The attending physician in an emergency room treats an unconscious patient suspected of a drug overdose. The physician does not know the initial concentration $A_{0}$ of the drug in the bloodstream at the time of injection. However, the physician knows that after $3 \mathrm{hr}$, the drug concentration in the blood is $0.69 \mu \mathrm{g} / \mathrm{dL}$ and after $4 \mathrm{hr}$, the concentration is $0.655 \mu \mathrm{g} / \mathrm{dL}$. The model $A(t)=A_{0} e^{-k t}$ represents the drug concentration $A(t)$ (in $\mu \mathrm{g} / \mathrm{dL}$ ) in the bloodstream $t$ hours after injection. The value of $k$ is a constant related to the rate at which the drug is removed by the body.

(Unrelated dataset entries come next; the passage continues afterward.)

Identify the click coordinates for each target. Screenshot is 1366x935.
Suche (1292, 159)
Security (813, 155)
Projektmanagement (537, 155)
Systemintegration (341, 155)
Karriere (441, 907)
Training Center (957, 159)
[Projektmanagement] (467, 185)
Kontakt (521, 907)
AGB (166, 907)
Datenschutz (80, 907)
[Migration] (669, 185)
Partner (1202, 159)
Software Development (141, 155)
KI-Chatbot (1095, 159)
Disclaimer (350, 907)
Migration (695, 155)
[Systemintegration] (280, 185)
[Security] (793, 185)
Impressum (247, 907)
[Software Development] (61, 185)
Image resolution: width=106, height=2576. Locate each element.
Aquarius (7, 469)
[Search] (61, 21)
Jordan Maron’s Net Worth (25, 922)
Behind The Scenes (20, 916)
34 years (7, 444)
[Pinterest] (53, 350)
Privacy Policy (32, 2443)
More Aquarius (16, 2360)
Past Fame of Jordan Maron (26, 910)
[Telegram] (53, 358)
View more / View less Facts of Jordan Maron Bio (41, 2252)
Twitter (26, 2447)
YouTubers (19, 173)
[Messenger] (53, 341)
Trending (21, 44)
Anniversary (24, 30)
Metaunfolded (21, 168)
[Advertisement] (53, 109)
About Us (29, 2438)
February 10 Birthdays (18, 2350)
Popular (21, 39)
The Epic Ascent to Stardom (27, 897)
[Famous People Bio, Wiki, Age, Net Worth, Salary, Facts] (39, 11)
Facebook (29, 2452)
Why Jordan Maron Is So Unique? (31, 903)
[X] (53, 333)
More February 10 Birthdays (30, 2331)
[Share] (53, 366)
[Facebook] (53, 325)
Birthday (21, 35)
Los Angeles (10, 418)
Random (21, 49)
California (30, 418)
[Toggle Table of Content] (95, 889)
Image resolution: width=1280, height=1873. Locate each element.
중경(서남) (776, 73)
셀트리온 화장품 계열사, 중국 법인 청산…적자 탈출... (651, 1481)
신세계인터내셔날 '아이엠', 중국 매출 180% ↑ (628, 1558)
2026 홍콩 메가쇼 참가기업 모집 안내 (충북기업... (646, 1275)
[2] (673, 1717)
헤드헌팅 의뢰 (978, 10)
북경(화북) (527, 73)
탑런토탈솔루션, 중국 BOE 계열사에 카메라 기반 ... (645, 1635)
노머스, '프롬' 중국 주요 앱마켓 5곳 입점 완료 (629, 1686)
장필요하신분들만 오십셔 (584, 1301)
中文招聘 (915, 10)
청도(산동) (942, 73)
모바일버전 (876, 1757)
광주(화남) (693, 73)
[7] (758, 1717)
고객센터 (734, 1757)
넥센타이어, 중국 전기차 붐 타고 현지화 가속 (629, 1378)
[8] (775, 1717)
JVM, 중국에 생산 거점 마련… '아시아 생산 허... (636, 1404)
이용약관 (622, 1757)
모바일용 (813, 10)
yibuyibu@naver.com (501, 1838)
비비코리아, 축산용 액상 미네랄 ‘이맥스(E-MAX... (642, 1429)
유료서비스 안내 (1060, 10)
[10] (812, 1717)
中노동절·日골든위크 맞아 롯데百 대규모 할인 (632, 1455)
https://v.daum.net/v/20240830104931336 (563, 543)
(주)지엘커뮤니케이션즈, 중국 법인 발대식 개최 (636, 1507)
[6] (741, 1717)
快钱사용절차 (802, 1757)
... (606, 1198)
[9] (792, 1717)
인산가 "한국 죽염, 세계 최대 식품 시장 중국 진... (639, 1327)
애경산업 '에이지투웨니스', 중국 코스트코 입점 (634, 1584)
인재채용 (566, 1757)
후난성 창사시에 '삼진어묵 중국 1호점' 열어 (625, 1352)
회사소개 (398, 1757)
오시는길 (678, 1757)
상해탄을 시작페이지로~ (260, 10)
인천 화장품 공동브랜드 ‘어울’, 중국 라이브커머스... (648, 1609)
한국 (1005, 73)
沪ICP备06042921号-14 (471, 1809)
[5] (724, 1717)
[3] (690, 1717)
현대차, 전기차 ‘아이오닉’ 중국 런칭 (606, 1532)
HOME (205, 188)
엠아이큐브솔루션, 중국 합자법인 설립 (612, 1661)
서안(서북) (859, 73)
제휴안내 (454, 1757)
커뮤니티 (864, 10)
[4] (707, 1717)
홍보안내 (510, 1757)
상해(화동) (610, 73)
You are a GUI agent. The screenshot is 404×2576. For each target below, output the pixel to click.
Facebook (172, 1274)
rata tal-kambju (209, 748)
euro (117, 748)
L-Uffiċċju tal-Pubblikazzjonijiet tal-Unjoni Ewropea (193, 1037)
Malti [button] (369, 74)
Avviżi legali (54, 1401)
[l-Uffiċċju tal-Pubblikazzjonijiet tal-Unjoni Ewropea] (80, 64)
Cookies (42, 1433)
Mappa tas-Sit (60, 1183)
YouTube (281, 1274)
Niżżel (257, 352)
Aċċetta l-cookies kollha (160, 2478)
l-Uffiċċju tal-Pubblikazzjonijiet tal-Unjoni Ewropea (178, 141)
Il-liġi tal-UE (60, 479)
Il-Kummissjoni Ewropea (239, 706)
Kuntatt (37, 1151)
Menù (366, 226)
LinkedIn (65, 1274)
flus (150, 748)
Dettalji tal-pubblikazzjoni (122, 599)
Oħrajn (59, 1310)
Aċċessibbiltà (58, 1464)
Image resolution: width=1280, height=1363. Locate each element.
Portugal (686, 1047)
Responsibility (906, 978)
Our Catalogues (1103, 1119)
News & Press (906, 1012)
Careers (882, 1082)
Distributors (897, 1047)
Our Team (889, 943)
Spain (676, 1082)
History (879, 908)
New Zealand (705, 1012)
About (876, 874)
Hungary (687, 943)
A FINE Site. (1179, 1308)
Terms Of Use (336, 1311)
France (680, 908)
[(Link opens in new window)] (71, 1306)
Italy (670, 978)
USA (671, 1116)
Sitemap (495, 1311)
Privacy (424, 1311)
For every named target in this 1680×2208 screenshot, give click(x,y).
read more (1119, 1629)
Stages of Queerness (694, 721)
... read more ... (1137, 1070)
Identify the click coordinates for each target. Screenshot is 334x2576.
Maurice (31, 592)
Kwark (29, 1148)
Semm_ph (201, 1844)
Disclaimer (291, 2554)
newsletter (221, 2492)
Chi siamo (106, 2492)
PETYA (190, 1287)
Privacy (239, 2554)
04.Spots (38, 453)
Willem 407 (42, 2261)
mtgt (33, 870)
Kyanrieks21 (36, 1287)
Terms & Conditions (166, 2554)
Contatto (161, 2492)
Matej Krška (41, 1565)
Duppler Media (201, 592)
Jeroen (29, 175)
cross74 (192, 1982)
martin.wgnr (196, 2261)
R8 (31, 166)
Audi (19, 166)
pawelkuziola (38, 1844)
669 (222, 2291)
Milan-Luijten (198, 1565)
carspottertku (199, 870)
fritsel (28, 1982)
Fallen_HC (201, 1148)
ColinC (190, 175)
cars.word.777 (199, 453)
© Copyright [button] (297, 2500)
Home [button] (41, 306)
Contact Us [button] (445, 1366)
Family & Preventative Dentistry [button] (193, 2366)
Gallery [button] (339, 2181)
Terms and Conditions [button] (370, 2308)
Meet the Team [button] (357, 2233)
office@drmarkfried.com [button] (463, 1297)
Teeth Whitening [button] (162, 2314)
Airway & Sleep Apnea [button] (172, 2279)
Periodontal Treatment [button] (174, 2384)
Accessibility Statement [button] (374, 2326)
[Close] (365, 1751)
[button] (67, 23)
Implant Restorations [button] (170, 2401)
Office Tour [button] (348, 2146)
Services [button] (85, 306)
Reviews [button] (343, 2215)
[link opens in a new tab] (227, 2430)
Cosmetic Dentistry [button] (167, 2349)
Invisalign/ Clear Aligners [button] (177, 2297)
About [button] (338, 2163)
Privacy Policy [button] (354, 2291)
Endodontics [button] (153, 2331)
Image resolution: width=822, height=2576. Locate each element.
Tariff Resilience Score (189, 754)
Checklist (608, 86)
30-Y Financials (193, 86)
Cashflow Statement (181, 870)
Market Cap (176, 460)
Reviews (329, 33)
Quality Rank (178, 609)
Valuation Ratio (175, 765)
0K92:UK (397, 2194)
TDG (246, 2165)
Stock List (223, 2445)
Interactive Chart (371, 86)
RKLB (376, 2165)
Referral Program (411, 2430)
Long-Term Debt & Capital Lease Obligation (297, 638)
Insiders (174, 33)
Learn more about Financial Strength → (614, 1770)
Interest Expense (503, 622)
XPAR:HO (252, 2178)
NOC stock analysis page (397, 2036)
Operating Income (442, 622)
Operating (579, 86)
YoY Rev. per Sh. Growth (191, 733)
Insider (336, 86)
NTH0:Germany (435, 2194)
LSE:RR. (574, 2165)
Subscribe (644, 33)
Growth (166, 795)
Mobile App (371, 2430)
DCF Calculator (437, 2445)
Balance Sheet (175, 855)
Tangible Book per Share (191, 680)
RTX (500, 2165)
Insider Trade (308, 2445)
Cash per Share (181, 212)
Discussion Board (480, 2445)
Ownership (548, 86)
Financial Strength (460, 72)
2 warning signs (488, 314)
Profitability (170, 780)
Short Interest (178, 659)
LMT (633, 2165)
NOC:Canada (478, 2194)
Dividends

a. Substitute 0.69 for $A(t)$ and 3 for $t$ in the model and write the resulting equation.
b. Substitute 0.655 for $A(t)$ and 4 for $t$ in the model and write the resulting equation.
c. Use the system of equations from parts (a) and (b) to solve for $k .$ Round to 3 decimal places.
d. Use the system of equations from parts (a) and (b) to approximate the initial concentration $A_{0}$ (in $\mu \mathrm{g} / \mathrm{dL}$ ) at the time of injection. Round to 2 decimal places.
e. Determine the concentration of the drug after $12 \mathrm{hr}$. Round to 2 decimal places.